Na opinião de cientistas políticos ouvidos pelo GLOBO, a imagem do presidente da Câmara sairá arranhada desse processo assim como sua posição de líder no Congresso. Cunha, no entanto, não deve regredir nem baixar o tom em suas aparições. Renúncia não será uma opção no horizonte. A aposta dos especialistas é que o atual presidente da Câmara fará exatamente o oposto: reagirá ferozmente, detonando novas pautas-bomba e criticando ainda mais o governo Dilma.

— Ser denunciado será uma mácula enorme na imagem de Cunha. Ele vai ter que se defender, e essa é a pior coisa que pode acontecer a um político — diz Eugênio Giglio, professor da ESPM Rio. — A pressão para que ele renuncie à presidência da Câmara será muito grande, mas é bastante improvável que ele adote essa saída. Pelo contrário, acho que sua ruptura com o governo será total.

— Cunha não vai renunciar de jeito nenhum — acredita David Fleischer, professor do Instituto de Ciência Política da UnB. — Ele vai continuar comandando a Câmara com mais raiva e mais vigor. A dose de ódio dele com o governo deve aumentar. Podemos esperar mais pautas-bomba.

No Planalto, a expectativa é que Cunha coloque de pé uma “agenda de vingança” contra Dilma.
Apesar das dificuldades neste primeiro momento, a aposta do Planalto é que, no médio prazo, a denúncia será boa para o governo. Ministros próximos à presidente acreditam que, com as acusações, a tendência é que o presidente da Câmara se enfraqueça politicamente.

— É imprevisível quanto tempo ele aguenta. Muitos deputados vão permanecer ao seu lado, mas a Casa sofrerá um desgaste por ter um réu como presidente. Isso passa a contaminar os parlamentares — avaliou um auxiliar palaciano.

Para o cientista político e coordenador do Grupo de Investigação Eleitoral da Uni-Rio, Felipe Borba, a notícia da denúncia é "muito boa" para o governo.
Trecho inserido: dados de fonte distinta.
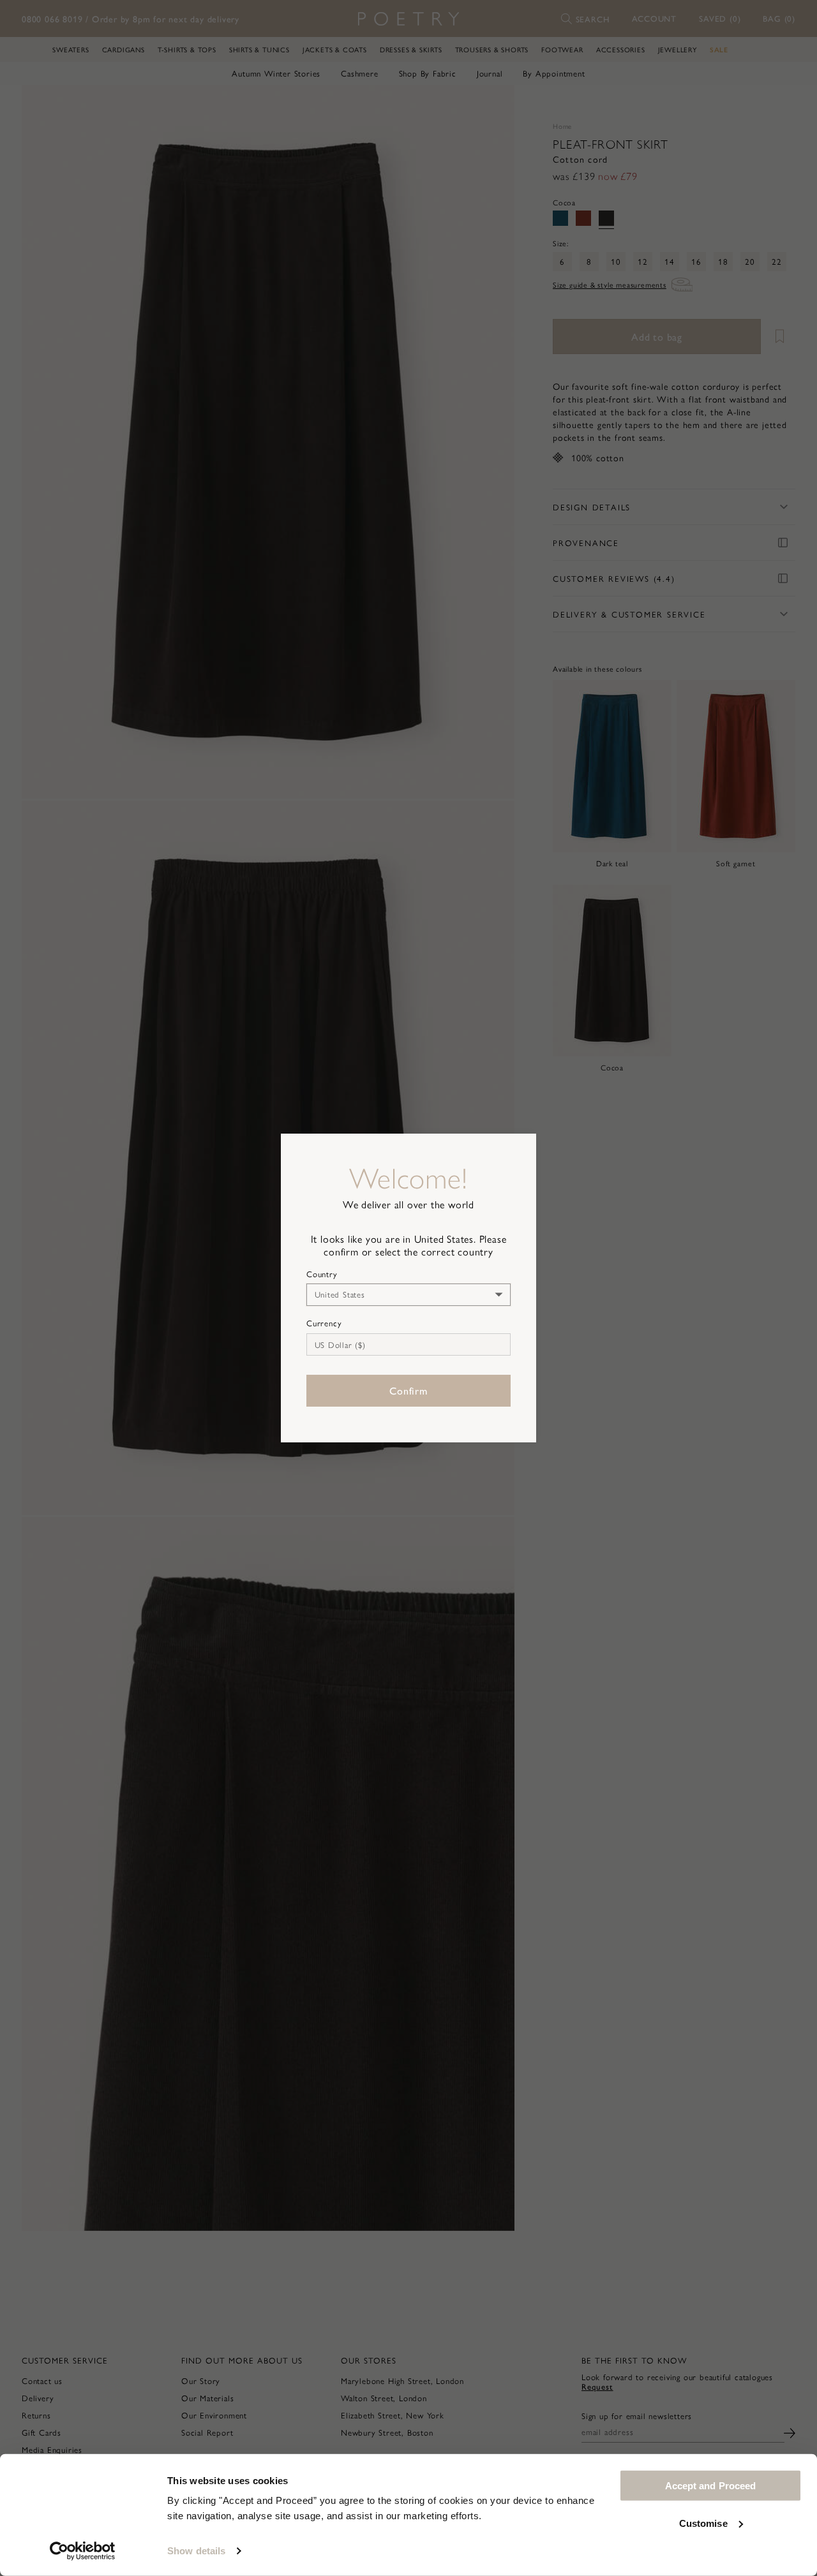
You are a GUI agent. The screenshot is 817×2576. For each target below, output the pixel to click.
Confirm (408, 1390)
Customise (703, 2522)
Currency (323, 1323)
— Ela enfraquece seu principal opositor e pode até levá-lo a deixar a Mesa da Câmara — afirmou. — É bem provável que Cunha se transforme no alvo das manifestações pró-governo que estão agendadas para acontecer hoje, por exemplo. Isso divide o foco das atenções.

No PMDB, o clima é de cautela.

— Qualquer cidadão pode ser alvo de inquérito, pode ser denunciado e tem a presunção de inocência. O presidente da Câmara não está nem acima nem abaixo disso — afirmou o líder do PMDB, deputado Leonardo Picciani (RJ), aliado de Cunha.

Um integrante da cúpula partidária disse que desde que ele foi citado na Lava-Jato e, posteriormente, rompeu com o governo, peemedebistas impuseram um distanciamento. A tendência é que em um primeiro momento, o PMDB se solidarize e dê tempo para ele se defender, mas busque deixar claro que os eventuais erros foram cometidos por Cunha e não pelo conjunto do partido.

— Ninguém quer se contaminar. Deputados próximos se afastaram gradativamente, temendo ser atingidos. Vão esperar para ver as reações de Cunha, do governo e da oposição para definir que caminho seguir — disse um peemedebista da cúpula do partido.

A cúpula do PT também estava cautelosa. Dirigentes petistas afirmavam que ainda é preciso saber se o STF vai acolher a denúncia.